Vincentio Saviolo (d. 1598/9) was an Italian fencing master, who wrote one of the first books on fencing to be available in the English language.

==Biography==
Saviolo was born in Padua. He arrived in London at an unknown date and is first noted as being in England in 1589 when Richard Jones obtained a licence to publish his "Book of Honour". In 1591 John Florio described Saviolo's fencing school as being "in the little street where the well is...at the sign of the red Lyon." It was described by the English gentleman and fencing writer George Silver as being "within a bow shot" of what was later the Bell Savage or la Belle Sauvage, at this time "Savage's inn, otherwise called the Bell on the Hoop" ( Inns and Taverns of Old London by Henry C. Shelley, 1909), on Ludgate Hill. Saviolo's particular nemesis was this George Silver, who wrote his own book in 1599 to defend traditional English Swordsmanship against the encroachment of Italian rapier fencing and in doing so launched a vociferous attack on Saviolo and his system. Silver recounts how Saviolo's associate Jeronimo was killed in a sword fight by an Englishman known only as Cheese, but omits details of Saviolo's death (merely stating that he was dead by the time his own book was published in 1599). This suggests that Saviolo did not die at the hands of another swordsman.

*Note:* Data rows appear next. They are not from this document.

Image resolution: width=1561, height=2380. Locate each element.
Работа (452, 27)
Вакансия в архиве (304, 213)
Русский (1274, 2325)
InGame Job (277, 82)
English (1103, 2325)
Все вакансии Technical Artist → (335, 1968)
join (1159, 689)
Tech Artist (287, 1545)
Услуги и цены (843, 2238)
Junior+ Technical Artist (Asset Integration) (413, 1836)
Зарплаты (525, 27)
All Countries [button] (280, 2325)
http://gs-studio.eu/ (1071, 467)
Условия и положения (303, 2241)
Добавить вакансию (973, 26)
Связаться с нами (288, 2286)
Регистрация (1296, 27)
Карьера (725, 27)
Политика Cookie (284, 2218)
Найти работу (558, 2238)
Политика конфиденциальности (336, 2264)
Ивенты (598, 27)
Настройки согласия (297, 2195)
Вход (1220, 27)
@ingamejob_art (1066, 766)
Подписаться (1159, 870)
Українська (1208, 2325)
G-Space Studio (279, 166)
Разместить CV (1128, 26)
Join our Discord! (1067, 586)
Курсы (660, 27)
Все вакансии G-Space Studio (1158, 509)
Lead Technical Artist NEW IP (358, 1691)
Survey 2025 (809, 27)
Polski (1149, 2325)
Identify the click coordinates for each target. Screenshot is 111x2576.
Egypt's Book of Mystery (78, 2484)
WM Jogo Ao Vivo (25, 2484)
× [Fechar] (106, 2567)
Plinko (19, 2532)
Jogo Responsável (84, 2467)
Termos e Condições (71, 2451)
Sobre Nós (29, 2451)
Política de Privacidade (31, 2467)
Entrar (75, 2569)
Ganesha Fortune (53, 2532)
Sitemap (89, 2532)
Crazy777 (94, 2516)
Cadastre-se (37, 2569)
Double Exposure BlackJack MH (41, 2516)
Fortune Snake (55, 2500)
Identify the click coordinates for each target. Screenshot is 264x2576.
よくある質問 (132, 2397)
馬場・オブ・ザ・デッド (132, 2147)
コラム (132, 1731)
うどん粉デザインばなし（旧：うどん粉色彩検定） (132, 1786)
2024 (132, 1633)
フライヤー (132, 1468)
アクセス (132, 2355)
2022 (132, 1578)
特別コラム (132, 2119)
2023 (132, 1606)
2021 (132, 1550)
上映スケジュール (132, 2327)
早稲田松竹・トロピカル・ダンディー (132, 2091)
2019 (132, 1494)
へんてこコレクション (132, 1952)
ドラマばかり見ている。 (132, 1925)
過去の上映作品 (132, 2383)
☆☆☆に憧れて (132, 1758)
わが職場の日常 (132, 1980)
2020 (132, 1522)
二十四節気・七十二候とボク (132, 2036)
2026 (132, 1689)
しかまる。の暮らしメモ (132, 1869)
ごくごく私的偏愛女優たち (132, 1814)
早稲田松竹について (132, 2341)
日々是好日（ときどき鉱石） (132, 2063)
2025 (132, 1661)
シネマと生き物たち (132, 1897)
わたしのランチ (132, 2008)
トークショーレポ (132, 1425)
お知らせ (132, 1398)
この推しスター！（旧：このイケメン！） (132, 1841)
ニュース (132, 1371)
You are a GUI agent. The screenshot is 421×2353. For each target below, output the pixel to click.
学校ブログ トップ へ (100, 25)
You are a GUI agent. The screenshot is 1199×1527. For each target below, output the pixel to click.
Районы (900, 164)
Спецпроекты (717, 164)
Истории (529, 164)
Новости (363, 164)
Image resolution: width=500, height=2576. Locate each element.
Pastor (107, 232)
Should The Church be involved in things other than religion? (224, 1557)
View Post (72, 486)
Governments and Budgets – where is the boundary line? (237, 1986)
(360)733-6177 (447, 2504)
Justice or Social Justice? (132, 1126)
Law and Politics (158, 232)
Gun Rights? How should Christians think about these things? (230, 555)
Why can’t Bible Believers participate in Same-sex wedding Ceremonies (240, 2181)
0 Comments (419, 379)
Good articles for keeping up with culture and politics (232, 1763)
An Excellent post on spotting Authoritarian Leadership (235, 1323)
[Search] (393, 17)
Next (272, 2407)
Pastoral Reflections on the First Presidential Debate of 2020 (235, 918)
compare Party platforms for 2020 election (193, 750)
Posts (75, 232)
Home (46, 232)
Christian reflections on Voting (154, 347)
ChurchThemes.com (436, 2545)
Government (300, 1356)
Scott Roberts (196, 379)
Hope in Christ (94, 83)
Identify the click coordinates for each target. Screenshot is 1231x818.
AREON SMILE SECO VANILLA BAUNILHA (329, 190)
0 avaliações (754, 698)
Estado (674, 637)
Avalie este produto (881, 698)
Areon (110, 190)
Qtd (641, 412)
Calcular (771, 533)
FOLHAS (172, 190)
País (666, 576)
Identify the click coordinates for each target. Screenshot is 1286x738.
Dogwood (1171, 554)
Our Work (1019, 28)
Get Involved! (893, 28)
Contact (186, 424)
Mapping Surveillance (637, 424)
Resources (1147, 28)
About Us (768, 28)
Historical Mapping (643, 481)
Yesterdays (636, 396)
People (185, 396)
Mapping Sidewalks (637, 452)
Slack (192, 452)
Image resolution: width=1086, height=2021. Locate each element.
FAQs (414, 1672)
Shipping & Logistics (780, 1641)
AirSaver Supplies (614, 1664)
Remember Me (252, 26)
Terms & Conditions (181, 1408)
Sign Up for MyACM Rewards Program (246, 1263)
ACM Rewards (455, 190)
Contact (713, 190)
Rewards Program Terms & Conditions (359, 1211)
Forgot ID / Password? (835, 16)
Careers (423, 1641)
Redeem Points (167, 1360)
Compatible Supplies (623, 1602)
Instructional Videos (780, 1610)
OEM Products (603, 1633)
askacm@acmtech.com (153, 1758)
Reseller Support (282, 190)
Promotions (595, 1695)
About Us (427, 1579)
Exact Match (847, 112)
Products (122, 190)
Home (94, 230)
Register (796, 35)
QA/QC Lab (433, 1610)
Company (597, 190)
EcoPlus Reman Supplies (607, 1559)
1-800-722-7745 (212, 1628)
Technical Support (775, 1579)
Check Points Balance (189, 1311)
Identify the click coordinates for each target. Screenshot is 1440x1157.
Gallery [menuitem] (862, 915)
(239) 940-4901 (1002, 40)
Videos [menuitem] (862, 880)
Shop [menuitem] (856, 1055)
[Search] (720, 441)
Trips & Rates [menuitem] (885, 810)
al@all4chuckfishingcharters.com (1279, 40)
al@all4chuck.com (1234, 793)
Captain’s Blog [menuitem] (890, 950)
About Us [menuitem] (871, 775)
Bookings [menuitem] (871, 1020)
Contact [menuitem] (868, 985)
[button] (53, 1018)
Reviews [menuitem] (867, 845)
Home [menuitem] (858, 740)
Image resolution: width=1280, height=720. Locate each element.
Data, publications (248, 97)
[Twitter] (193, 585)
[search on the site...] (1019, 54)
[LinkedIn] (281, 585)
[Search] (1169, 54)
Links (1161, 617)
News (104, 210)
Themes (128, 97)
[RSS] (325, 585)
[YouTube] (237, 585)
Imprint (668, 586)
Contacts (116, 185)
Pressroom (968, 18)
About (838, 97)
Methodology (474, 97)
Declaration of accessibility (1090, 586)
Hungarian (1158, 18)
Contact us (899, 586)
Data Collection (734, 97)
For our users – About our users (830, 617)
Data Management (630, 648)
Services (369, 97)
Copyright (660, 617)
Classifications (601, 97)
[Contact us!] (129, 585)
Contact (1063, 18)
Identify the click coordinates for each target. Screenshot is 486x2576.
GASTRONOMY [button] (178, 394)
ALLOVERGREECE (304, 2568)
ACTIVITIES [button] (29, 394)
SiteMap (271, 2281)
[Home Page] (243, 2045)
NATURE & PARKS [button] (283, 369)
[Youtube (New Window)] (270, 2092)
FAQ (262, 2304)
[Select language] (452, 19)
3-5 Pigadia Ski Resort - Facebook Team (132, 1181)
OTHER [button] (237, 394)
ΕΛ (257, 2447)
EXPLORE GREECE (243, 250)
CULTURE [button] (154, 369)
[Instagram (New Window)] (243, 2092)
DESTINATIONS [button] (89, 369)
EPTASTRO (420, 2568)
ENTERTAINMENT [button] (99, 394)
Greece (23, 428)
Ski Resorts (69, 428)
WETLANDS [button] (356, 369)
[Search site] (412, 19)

Throughout the 16th century, handbooks became increasingly popular. In 1595, John Wolfe printed Vincentio Saviolo, his practise, in two bookes, the first intreating of the use of the Rapier and Dagger, the second of Honor and honorable quarrels in London. The first part of this work was written as a conversation between Saviolo and an imaginary student (a structure common in 16th-century handbooks). This part undertakes to instruct in the rapier and dagger fencing techniques of Saviolo's day. Saviolo did not teach the lunge, rather recommending circular movement around the opponent in the manner of contemporary Spanish rapier fencers. The second part, Of Honor and Honorable Quarrels, deals with dueling etiquette. Much of the material comes from the works of Girolamo Muzio, written in 1558.

== Modern Reconstruction ==
Despite being written in English, Saviolo's system has not proved as popular to those reconstructing historical rapier fencing as some other systems (such as the Italian rapier fencing systems of Salvator Fabris, Nicoletto Giganti and Ridolfo Capo Ferro. An early exponent of Saviolo's system was Stephen Hand of the Stoccata School of Defence in Australia who published annotated transcriptions of Saviolo's first book in the periodical Hammerterz Forum in the late 1990s and a paper outlining the cultural influences on Saviolo's system in 2002. Other notable practitioners of Saviolo's system include Cecil Longino of Academia Della Spada in Seattle, USA and Chris Chatfield of the 1595 Club in London and Brighton, U.K., Henry Walker and James Wran of Brisbane Swords, Australia.